Consignes de travail:
A. Transcrivez fidèlement le passage de l'article sur Krieghoff en commençant par « Musée McCord Le » et en poursuivant jusqu'à « un personnage historique. ».
B. D'après l'article sur Krieghoff, dans quelle ville le peintre est-il né ?

Extrait du document:
________________
Les Autochtones tels que dépeints par Krieghoff

Le tableau  Indiens et squaws du  Bas-Canada (1848) est l'une des premières œuvres de Krieghoff représentant des  Autochtones.
Musée McCord Le tableau Indiens et squaws du Bas-Canada (1848) est l'une des premières œuvres de Krieghoff représentant des Autochtones.

Une fois par mois, Le Devoir lance à des passionnés d’histoire le défi de décrypter un thème d’actualité à partir d’une comparaison avec un événement ou un personnage historique.

Décrié par l’historien d’art Gérard Morisset pour avoir offert une vision caricaturale des Canadiens, admiré par l’anthropologue Marius Barbeau pour la précision de sa vision de la vie rurale, Cornelius Krieghoff (1815-1872), né à Amsterdam et qui a grandi en Allemagne, est actif à Montréal et à Québec entre 1846 et 1863. Il est sans contredit l’un des artistes les plus réputés de cette période pour avoir multiplié portraits, scènes de genre et paysages dans un style encore inédit ici. Si sa carrière se déroule en partie à Toronto et aux États-Unis, ce sont les tableaux peints au cours de ces vingt années qui assurent sa popularité et sa renommée.
________________
Données recueillies:
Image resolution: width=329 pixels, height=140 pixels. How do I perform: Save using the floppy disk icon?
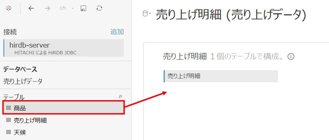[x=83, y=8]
________________
Réponses par consigne:
A.
Musée McCord Le tableau Indiens et squaws du Bas-Canada (1848) est l'une des premières œuvres de Krieghoff représentant des Autochtones.

Une fois par mois, Le Devoir lance à des passionnés d’histoire le défi de décrypter un thème d’actualité à partir d’une comparaison avec un événement ou un personnage historique.

B. Il est né à Amsterdam.